◆ **DESCRIPTION OF THE TASK**
In the copy, leave out the pictures and repeat all records exactly.

[DATA SUPPLIED Boundary: Start]

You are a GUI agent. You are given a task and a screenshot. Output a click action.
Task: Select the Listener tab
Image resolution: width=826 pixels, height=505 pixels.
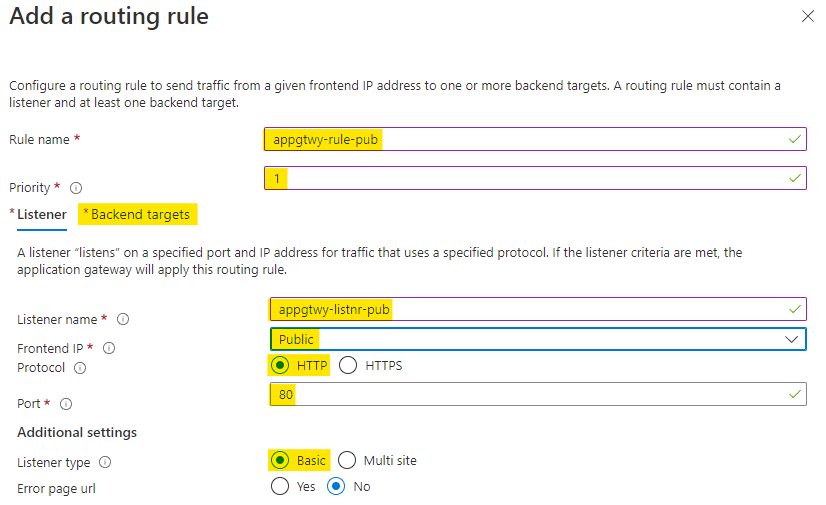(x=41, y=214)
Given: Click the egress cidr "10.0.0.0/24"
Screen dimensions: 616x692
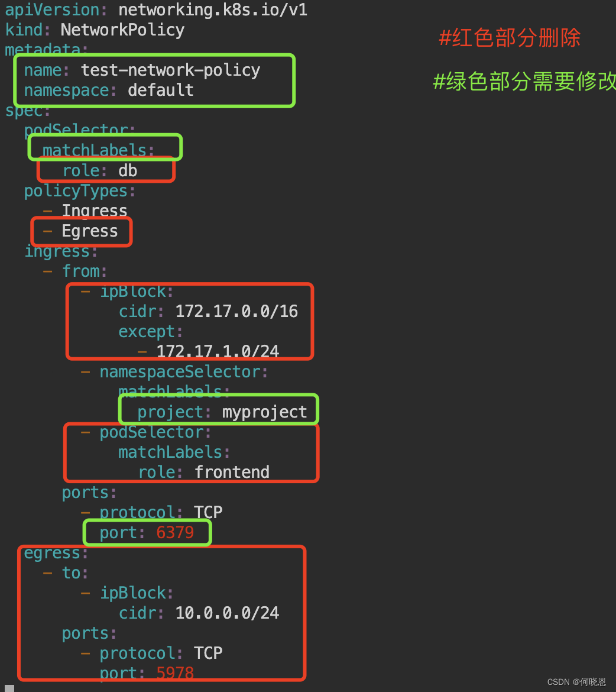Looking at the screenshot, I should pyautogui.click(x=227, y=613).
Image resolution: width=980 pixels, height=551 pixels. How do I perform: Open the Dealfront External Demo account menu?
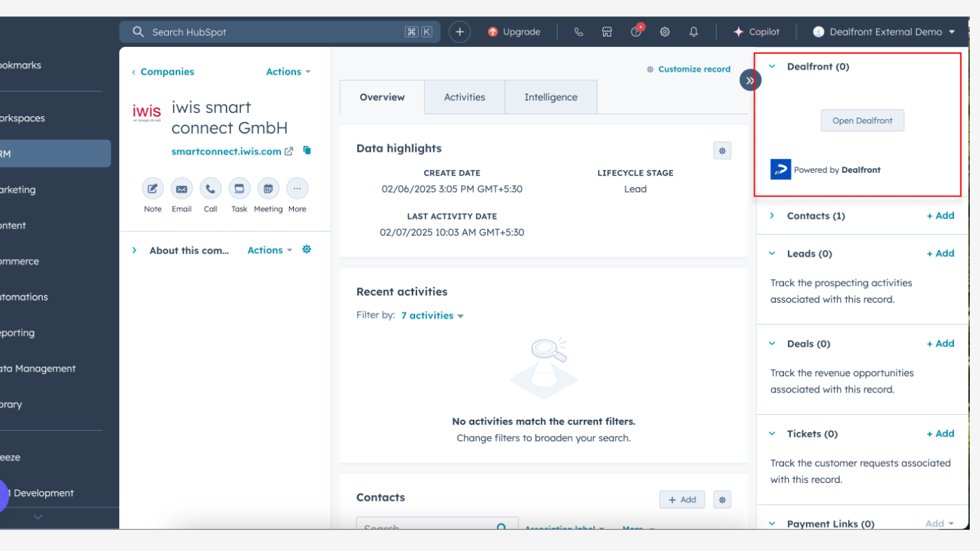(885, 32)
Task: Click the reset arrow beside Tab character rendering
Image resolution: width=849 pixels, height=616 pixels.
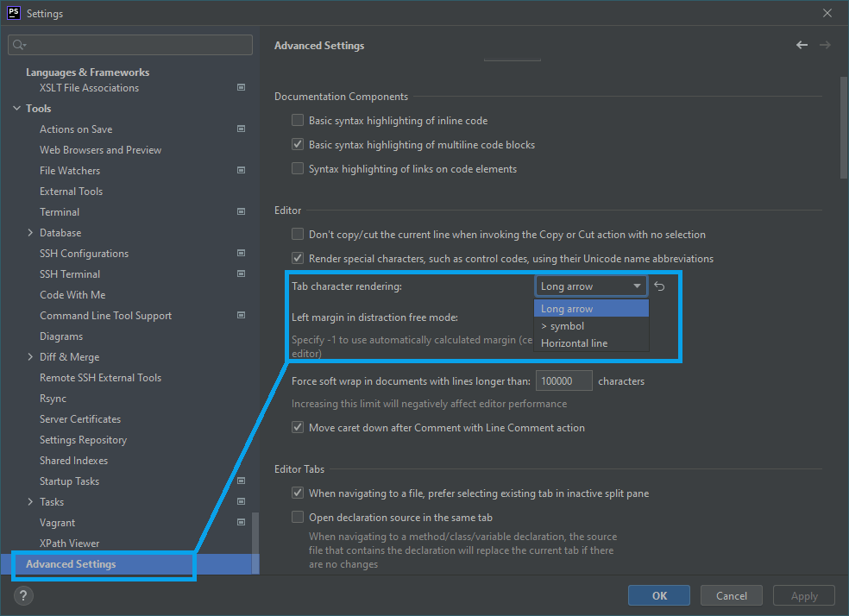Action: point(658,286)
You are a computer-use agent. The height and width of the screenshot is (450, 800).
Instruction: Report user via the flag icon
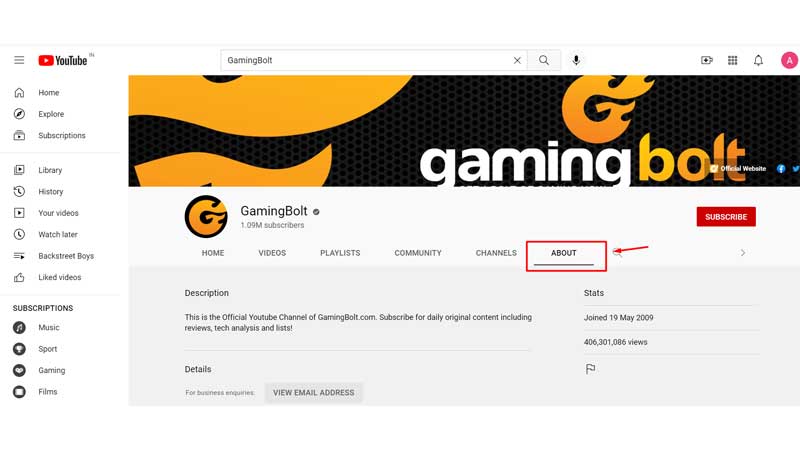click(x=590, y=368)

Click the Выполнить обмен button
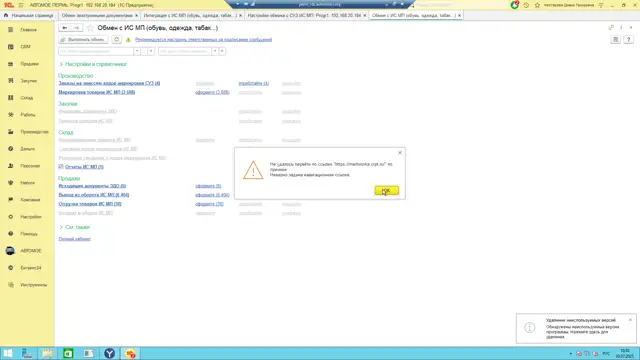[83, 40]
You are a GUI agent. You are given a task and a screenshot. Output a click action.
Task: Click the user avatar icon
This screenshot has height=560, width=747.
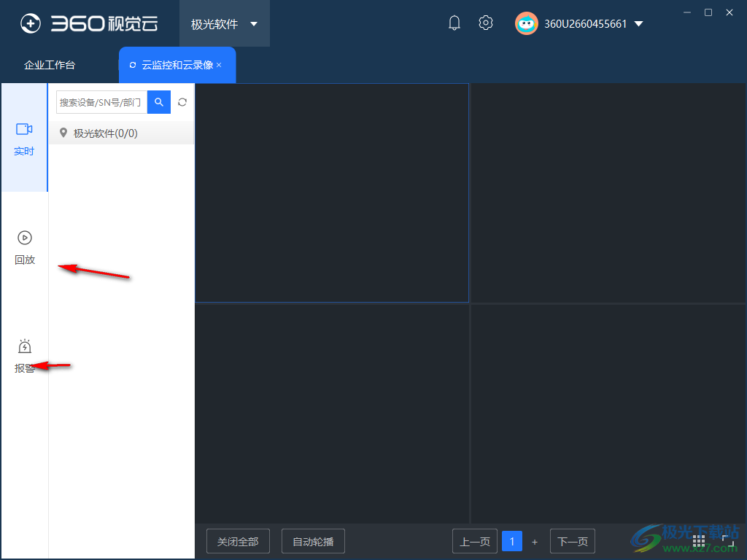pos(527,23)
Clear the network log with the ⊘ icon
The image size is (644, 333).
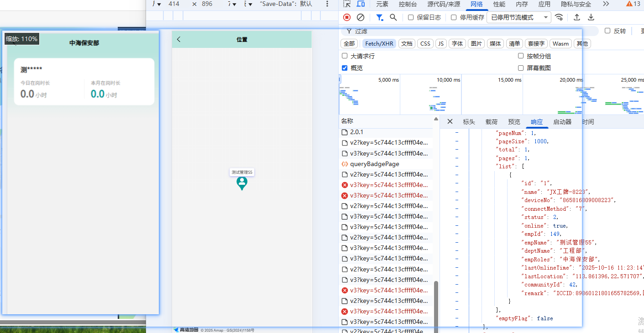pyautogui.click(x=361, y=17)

[DATA SUPPLIED Boundary: End]

◆ **ANSWER TO THIS EXERCISE**
You are a GUI agent. You are given a task and a screenshot. Output a click action.
Task: Select the Listener tab
Image resolution: width=826 pixels, height=505 pixels.
(x=41, y=214)
Given: Click the egress cidr "10.0.0.0/24"
Screen dimensions: 616x692
Looking at the screenshot, I should pyautogui.click(x=227, y=613).
Image resolution: width=980 pixels, height=551 pixels. How do I perform: Open the Dealfront External Demo account menu?
(885, 32)
Task: Click the reset arrow beside Tab character rendering
Image resolution: width=849 pixels, height=616 pixels.
Action: point(658,286)
You are a computer-use agent. The height and width of the screenshot is (450, 800).
Instruction: Report user via the flag icon
click(x=590, y=368)

Click the Выполнить обмен button
[83, 40]
You are a GUI agent. You are given a task and a screenshot. Output a click action.
Task: Click the user avatar icon
This screenshot has height=560, width=747.
pos(527,23)
Clear the network log with the ⊘ icon
The image size is (644, 333).
pyautogui.click(x=361, y=17)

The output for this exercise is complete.